» What this task involves
The records below are to be restated word for word, with their images omitted.
[Opening Provided records section]
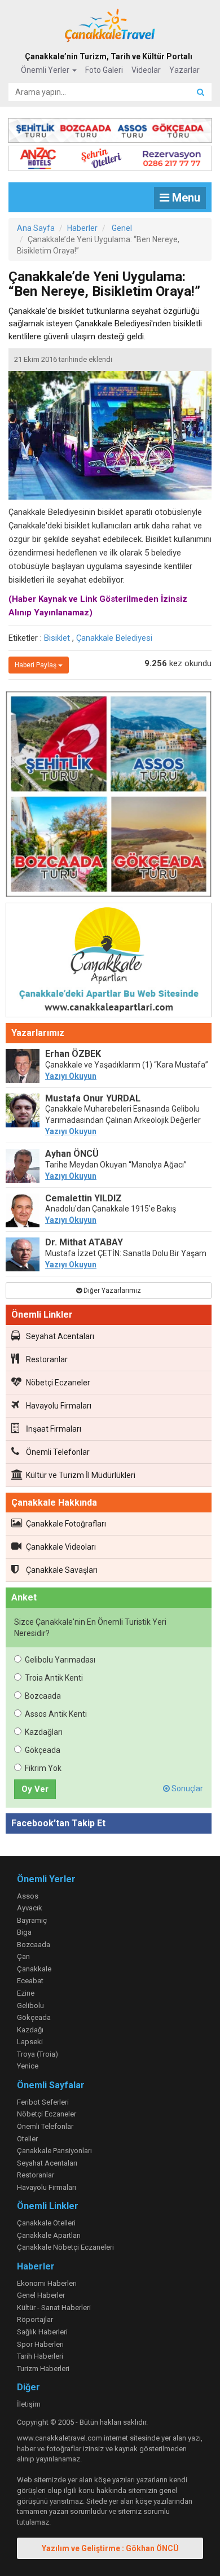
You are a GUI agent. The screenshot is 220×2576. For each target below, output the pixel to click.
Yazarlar (184, 70)
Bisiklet (57, 638)
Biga (24, 1932)
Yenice (27, 2066)
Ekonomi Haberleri (47, 2283)
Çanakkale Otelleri (46, 2223)
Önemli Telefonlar (58, 1452)
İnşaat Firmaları (53, 1428)
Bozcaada (43, 1695)
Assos (27, 1896)
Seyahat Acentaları (60, 1336)
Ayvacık (29, 1908)
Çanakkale (34, 1969)
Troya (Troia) (37, 2054)
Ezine (25, 1993)
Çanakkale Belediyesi (114, 638)
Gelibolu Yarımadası (60, 1659)
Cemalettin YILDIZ (83, 1198)
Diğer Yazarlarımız (111, 1290)
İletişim (29, 2404)
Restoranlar (47, 1359)
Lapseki (30, 2041)
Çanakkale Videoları (61, 1546)
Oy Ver (35, 1789)
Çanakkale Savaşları (62, 1570)
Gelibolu (30, 2005)
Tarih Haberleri (40, 2356)
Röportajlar (35, 2319)
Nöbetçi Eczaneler (58, 1382)
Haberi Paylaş (36, 665)
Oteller (27, 2139)
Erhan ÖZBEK (73, 1053)
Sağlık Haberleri (42, 2332)
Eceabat (30, 1980)
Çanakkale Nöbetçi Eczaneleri (65, 2247)
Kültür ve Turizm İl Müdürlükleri (80, 1475)
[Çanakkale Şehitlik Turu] (110, 128)
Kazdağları (44, 1732)
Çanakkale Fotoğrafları (66, 1523)
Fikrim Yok (43, 1768)
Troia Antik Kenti (54, 1677)
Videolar (146, 70)
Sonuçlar (186, 1788)
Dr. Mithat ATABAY (84, 1242)
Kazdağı (30, 2030)
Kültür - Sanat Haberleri (54, 2307)
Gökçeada (42, 1750)
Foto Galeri (104, 70)
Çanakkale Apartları (49, 2235)
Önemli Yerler (46, 70)
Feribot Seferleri (43, 2102)
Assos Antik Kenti (56, 1713)
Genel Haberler (41, 2295)
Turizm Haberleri (43, 2368)
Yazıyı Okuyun (70, 1076)
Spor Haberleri (40, 2344)
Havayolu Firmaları (58, 1405)
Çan (23, 1956)
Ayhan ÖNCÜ (72, 1153)
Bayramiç (32, 1920)
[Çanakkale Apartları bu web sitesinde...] (109, 961)
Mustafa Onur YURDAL (92, 1098)
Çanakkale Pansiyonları (54, 2150)
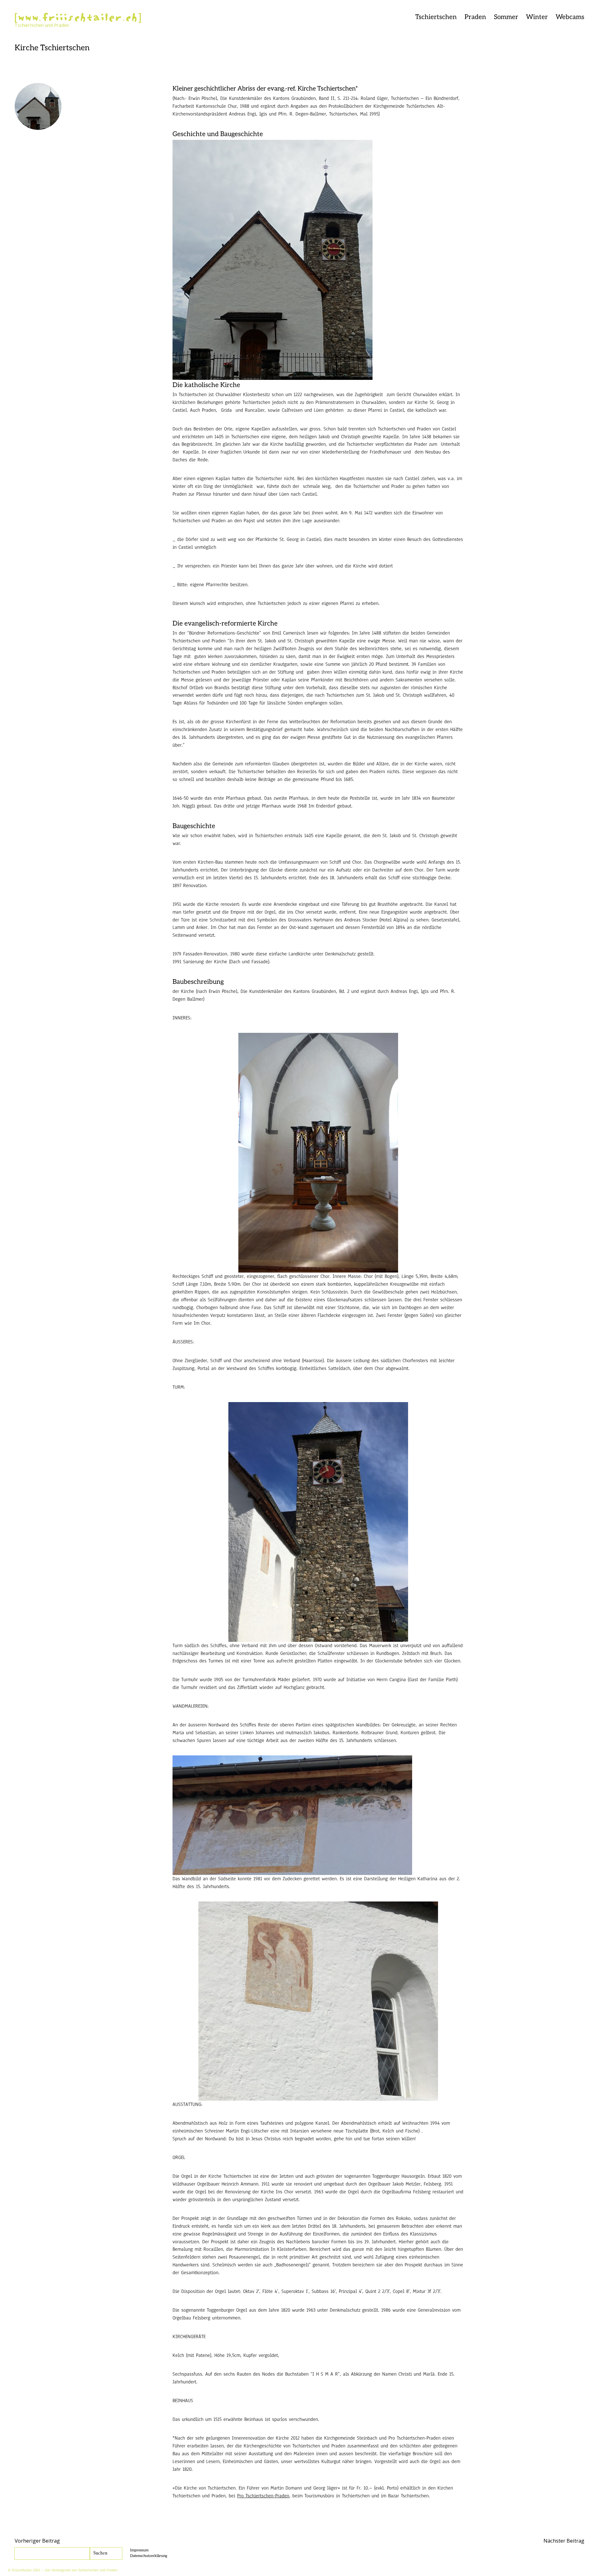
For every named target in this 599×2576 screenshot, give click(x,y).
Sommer (506, 17)
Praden (475, 17)
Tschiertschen (436, 17)
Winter (537, 17)
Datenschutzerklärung (148, 2556)
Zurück (90, 27)
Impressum (139, 2550)
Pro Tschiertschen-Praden (263, 2495)
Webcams (570, 17)
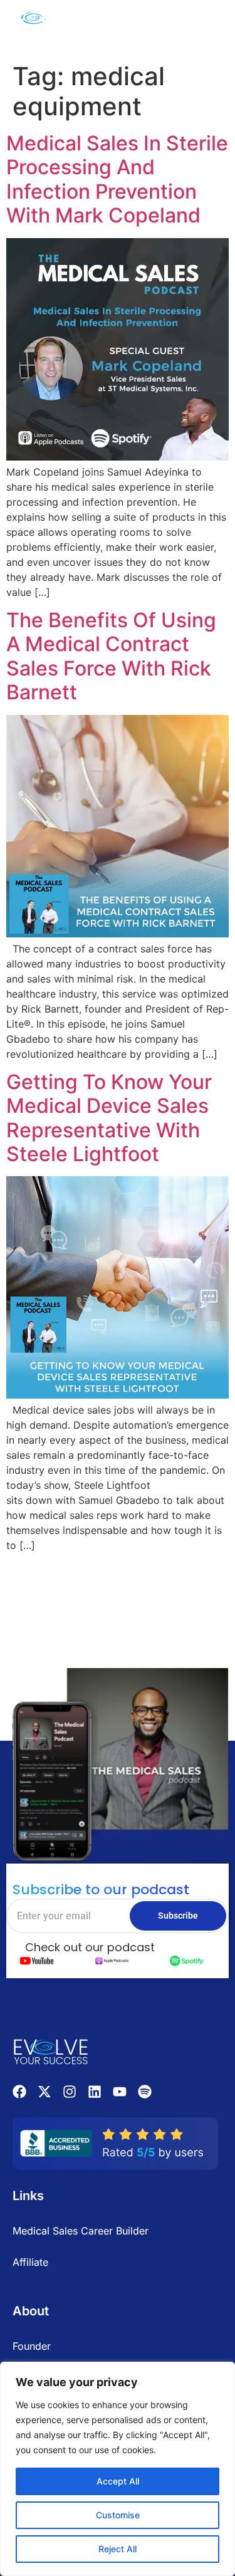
[Closing Provided records section]
» Result
You are a GUI agent. The screenshot is 220×2576. For each target below, output the pixel to click.
Yazarlar (184, 70)
Bisiklet (57, 638)
Biga (24, 1932)
Yenice (27, 2066)
Ekonomi Haberleri (47, 2283)
Çanakkale Otelleri (46, 2223)
Önemli Telefonlar (58, 1452)
İnşaat Firmaları (53, 1428)
Bozcaada (43, 1695)
Assos (27, 1896)
Seyahat Acentaları (60, 1336)
Ayvacık (29, 1908)
Çanakkale (34, 1969)
Troya (Troia) (37, 2054)
Ezine (25, 1993)
Çanakkale Belediyesi (114, 638)
Gelibolu Yarımadası (60, 1659)
Cemalettin YILDIZ (83, 1198)
Diğer Yazarlarımız (111, 1290)
İletişim (29, 2404)
Restoranlar (47, 1359)
Lapseki (30, 2041)
Çanakkale Videoları (61, 1546)
Oy Ver (35, 1789)
Çanakkale Savaşları (62, 1570)
Gelibolu (30, 2005)
Tarih Haberleri (40, 2356)
Röportajlar (35, 2319)
Nöbetçi Eczaneler (58, 1382)
Haberi Paylaş (36, 665)
Oteller (27, 2139)
Erhan ÖZBEK (73, 1053)
Sağlık Haberleri (42, 2332)
Eceabat (30, 1980)
Çanakkale Nöbetçi Eczaneleri (65, 2247)
Kültür ve Turizm İl Müdürlükleri (80, 1475)
[Çanakkale Şehitlik Turu] (110, 128)
Kazdağları (44, 1732)
Çanakkale Fotoğrafları (66, 1523)
Fikrim Yok (43, 1768)
Troia Antik Kenti (54, 1677)
Videolar (146, 70)
Sonuçlar (186, 1788)
Dr. Mithat ATABAY (84, 1242)
Kazdağı (30, 2030)
Kültür - Sanat Haberleri (54, 2307)
Gökçeada (42, 1750)
Foto Galeri (104, 70)
Çanakkale Apartları (49, 2235)
Önemli Yerler (46, 70)
Feribot Seferleri (43, 2102)
Assos Antik Kenti (56, 1713)
Genel Haberler (41, 2295)
Turizm Haberleri (43, 2368)
Yazıyı Okuyun (70, 1076)
Spor Haberleri (40, 2344)
Havayolu Firmaları (58, 1405)
Çan (23, 1956)
Ayhan ÖNCÜ (72, 1153)
Bayramiç (32, 1920)
[Çanakkale Apartları bu web sitesinde...] (109, 961)
Mustafa Onur YURDAL (92, 1098)
Çanakkale Pansiyonları (54, 2150)
For every named target in this 599×2576 screenshot, give click(x,y).
Sommer (506, 17)
Praden (475, 17)
Tschiertschen (436, 17)
Winter (537, 17)
Datenschutzerklärung (148, 2556)
Zurück (90, 27)
Impressum (139, 2550)
Pro Tschiertschen-Praden (263, 2495)
Webcams (570, 17)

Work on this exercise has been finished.